- **TASK ITEM**:
Once you reach the line containing "739x334 pixels. Task: Clear" in the entries below, write out that line and each one after it down to the line containing "Viewport: 419px width, 299px height.", exactly and with nothing added.

[Records drawn from a dataset]
================

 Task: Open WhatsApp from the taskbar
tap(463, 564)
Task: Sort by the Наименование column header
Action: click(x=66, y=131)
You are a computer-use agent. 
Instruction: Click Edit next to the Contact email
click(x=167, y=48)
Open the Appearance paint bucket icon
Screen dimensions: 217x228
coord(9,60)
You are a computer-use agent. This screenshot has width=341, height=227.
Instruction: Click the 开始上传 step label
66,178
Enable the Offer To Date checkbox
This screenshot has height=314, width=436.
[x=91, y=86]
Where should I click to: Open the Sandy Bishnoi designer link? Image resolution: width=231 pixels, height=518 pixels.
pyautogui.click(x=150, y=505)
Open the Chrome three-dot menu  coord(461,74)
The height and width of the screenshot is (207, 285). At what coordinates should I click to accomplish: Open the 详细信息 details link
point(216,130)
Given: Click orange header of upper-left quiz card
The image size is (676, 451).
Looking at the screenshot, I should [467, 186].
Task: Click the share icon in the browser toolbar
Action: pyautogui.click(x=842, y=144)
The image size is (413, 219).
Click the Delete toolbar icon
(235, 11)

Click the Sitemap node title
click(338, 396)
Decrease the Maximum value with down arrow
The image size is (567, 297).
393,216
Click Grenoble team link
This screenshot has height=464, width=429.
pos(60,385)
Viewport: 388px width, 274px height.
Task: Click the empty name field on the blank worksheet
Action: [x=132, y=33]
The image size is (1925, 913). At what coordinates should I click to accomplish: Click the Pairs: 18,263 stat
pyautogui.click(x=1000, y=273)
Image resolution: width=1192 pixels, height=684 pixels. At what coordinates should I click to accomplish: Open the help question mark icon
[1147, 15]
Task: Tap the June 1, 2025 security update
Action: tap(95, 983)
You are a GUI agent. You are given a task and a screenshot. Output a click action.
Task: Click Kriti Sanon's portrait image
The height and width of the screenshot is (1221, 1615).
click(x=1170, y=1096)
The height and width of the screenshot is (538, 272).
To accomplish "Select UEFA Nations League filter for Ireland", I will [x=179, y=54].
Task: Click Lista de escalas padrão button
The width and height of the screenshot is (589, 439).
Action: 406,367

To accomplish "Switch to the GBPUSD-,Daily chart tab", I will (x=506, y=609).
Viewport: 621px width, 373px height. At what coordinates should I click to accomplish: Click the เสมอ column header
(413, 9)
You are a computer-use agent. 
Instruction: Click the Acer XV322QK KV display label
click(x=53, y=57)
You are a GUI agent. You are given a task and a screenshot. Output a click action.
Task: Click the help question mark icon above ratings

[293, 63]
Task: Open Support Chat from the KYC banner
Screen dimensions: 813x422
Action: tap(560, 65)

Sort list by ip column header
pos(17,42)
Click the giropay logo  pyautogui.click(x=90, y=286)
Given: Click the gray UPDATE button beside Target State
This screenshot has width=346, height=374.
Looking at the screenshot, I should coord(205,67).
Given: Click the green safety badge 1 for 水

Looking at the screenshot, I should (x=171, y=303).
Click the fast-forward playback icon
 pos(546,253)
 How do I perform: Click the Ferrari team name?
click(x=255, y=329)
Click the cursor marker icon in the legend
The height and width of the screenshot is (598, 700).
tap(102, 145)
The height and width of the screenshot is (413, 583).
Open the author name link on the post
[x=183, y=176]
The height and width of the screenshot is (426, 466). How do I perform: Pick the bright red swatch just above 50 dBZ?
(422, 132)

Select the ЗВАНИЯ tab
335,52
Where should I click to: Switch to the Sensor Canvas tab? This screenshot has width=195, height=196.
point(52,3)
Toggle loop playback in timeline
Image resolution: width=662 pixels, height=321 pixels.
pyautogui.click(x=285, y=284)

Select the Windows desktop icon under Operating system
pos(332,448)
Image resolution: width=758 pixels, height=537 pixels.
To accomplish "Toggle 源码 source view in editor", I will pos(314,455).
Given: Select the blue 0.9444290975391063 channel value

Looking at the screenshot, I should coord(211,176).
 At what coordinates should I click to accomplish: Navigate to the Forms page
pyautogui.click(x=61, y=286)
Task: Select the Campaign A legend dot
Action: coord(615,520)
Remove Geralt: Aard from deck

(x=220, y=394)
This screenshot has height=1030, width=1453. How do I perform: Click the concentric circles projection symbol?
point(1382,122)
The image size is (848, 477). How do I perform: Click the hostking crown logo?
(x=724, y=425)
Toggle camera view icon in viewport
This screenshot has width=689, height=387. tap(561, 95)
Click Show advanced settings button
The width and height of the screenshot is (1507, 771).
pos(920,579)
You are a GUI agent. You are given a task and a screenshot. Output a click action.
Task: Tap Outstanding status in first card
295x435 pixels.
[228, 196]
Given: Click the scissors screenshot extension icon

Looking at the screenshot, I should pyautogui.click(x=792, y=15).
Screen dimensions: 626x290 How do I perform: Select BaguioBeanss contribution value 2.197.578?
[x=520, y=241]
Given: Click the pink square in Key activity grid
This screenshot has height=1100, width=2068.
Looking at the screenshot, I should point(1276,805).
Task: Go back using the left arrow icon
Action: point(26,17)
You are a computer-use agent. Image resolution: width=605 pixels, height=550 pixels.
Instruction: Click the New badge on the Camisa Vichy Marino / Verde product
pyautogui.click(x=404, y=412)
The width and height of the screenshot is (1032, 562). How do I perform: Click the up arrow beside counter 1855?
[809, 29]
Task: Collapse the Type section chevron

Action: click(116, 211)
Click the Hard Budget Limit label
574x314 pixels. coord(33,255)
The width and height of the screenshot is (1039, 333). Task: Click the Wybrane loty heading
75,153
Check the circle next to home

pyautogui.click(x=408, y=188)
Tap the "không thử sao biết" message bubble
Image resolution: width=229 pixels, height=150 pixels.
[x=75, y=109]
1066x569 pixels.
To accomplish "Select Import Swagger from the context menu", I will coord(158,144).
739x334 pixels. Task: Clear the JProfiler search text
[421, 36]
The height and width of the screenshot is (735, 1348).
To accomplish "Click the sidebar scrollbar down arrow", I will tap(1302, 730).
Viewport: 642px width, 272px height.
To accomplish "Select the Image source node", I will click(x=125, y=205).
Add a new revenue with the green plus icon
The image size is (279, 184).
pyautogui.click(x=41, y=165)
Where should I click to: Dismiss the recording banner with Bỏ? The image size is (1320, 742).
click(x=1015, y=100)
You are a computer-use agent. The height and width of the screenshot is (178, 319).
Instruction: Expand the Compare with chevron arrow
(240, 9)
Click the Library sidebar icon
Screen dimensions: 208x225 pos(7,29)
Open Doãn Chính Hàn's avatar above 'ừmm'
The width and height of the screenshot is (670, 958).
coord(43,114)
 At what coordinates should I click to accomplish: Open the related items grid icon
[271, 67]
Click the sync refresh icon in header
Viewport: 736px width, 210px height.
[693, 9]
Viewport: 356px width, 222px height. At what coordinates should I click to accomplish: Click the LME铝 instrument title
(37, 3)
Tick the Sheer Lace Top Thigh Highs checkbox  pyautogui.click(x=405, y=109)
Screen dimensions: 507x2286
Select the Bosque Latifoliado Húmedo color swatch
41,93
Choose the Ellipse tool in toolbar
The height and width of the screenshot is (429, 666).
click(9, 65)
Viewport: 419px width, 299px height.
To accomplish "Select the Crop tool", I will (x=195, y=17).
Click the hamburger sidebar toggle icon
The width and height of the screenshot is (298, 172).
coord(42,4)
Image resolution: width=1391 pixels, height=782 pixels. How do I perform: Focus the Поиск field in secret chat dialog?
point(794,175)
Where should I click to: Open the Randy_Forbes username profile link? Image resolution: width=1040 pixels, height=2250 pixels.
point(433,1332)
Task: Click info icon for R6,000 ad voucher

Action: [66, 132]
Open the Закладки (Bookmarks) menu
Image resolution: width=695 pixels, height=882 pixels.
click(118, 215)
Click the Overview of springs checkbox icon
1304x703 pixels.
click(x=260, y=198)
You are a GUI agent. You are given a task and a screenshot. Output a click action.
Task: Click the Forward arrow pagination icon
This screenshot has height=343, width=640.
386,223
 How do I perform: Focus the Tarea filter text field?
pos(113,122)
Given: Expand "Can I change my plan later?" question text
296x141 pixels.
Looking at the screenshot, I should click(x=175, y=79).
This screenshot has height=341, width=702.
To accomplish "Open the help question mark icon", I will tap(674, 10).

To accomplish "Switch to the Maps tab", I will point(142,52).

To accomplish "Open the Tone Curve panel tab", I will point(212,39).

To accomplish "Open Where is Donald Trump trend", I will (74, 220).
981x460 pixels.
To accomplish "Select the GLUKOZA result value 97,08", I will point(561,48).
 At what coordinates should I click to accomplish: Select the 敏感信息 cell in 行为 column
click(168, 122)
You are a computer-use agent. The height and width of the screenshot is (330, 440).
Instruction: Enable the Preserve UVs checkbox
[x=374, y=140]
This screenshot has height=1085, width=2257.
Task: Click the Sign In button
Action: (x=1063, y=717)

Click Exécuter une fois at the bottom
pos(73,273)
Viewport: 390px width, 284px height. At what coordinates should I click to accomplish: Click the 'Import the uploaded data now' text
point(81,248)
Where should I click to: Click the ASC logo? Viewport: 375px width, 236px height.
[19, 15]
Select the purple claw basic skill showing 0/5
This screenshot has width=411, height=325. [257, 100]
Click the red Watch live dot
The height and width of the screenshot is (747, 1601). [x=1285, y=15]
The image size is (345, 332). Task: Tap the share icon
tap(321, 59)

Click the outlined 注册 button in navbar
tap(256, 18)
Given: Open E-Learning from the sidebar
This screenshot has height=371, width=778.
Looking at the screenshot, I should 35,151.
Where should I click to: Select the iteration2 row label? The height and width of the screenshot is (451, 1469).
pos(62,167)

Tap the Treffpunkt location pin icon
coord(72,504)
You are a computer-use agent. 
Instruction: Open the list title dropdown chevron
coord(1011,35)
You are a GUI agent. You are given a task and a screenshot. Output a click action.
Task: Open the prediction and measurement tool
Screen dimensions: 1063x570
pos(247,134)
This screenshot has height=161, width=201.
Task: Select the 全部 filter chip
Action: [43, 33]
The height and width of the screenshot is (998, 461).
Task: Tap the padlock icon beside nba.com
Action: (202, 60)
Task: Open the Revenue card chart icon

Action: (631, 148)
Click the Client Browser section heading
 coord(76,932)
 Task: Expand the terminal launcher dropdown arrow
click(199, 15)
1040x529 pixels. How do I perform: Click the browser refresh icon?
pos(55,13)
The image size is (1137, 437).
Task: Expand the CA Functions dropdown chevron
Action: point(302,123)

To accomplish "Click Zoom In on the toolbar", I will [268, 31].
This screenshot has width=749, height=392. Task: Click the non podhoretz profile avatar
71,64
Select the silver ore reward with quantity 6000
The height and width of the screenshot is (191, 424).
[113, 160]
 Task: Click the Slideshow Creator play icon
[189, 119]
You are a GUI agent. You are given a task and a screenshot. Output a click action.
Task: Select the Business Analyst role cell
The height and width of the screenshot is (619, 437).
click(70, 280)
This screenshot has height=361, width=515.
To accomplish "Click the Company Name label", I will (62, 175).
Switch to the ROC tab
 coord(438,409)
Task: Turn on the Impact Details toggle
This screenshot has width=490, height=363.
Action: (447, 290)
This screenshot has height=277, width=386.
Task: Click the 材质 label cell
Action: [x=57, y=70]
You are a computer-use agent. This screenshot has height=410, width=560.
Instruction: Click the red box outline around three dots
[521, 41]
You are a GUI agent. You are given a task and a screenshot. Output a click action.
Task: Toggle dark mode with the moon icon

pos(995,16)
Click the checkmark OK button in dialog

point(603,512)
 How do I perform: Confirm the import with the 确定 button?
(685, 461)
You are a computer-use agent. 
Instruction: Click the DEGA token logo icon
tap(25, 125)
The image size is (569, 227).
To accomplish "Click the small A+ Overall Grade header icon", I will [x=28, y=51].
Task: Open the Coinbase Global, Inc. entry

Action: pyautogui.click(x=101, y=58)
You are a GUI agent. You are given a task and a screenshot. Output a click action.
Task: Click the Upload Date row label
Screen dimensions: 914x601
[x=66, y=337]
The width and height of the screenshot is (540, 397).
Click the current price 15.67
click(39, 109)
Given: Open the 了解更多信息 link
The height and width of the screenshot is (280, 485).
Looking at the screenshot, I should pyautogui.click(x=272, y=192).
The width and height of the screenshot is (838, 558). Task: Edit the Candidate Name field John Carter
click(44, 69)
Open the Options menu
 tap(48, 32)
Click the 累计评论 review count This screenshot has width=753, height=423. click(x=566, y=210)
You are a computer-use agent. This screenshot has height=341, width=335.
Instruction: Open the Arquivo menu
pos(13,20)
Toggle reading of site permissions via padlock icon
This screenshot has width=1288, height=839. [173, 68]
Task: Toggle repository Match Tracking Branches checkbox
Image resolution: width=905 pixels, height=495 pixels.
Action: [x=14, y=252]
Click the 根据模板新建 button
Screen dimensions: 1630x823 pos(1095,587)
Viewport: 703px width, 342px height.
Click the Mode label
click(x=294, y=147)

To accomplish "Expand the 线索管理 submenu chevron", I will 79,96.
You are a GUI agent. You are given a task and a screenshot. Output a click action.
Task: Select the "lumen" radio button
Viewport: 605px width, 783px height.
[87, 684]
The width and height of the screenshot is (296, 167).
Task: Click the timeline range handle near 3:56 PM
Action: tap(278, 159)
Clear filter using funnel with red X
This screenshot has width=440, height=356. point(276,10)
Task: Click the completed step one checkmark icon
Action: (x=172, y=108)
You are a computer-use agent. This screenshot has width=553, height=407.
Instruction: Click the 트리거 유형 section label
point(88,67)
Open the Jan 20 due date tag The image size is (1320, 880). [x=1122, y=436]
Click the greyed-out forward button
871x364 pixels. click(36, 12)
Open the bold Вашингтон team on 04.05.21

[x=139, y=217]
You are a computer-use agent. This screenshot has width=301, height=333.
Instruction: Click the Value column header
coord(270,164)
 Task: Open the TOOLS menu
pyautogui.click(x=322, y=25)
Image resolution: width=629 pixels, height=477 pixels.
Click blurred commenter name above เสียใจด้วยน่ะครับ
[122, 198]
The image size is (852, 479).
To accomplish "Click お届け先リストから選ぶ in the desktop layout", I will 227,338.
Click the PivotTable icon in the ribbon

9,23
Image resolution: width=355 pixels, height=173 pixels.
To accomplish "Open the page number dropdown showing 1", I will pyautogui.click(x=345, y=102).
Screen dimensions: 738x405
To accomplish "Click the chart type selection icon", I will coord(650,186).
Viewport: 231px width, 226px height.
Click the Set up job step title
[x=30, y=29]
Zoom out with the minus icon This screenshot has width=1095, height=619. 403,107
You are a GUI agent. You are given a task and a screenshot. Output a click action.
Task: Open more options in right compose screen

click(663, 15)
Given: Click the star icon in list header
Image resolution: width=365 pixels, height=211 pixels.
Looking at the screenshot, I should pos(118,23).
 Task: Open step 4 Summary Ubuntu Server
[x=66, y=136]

================

- **EXPECTED ANSWER**:
739x334 pixels. Task: Clear the JProfiler search text
[421, 36]
The height and width of the screenshot is (735, 1348).
To accomplish "Click the sidebar scrollbar down arrow", I will tap(1302, 730).
Viewport: 642px width, 272px height.
To accomplish "Select the Image source node", I will click(x=125, y=205).
Add a new revenue with the green plus icon
The image size is (279, 184).
pyautogui.click(x=41, y=165)
Where should I click to: Dismiss the recording banner with Bỏ? The image size is (1320, 742).
click(x=1015, y=100)
You are a computer-use agent. The height and width of the screenshot is (178, 319).
Instruction: Expand the Compare with chevron arrow
(240, 9)
Click the Library sidebar icon
Screen dimensions: 208x225 pos(7,29)
Open Doãn Chính Hàn's avatar above 'ừmm'
The width and height of the screenshot is (670, 958).
coord(43,114)
 At what coordinates should I click to accomplish: Open the related items grid icon
[271, 67]
Click the sync refresh icon in header
Viewport: 736px width, 210px height.
[693, 9]
Viewport: 356px width, 222px height. At what coordinates should I click to accomplish: Click the LME铝 instrument title
(37, 3)
Tick the Sheer Lace Top Thigh Highs checkbox  pyautogui.click(x=405, y=109)
Screen dimensions: 507x2286
Select the Bosque Latifoliado Húmedo color swatch
41,93
Choose the Ellipse tool in toolbar
The height and width of the screenshot is (429, 666).
click(9, 65)
Viewport: 419px width, 299px height.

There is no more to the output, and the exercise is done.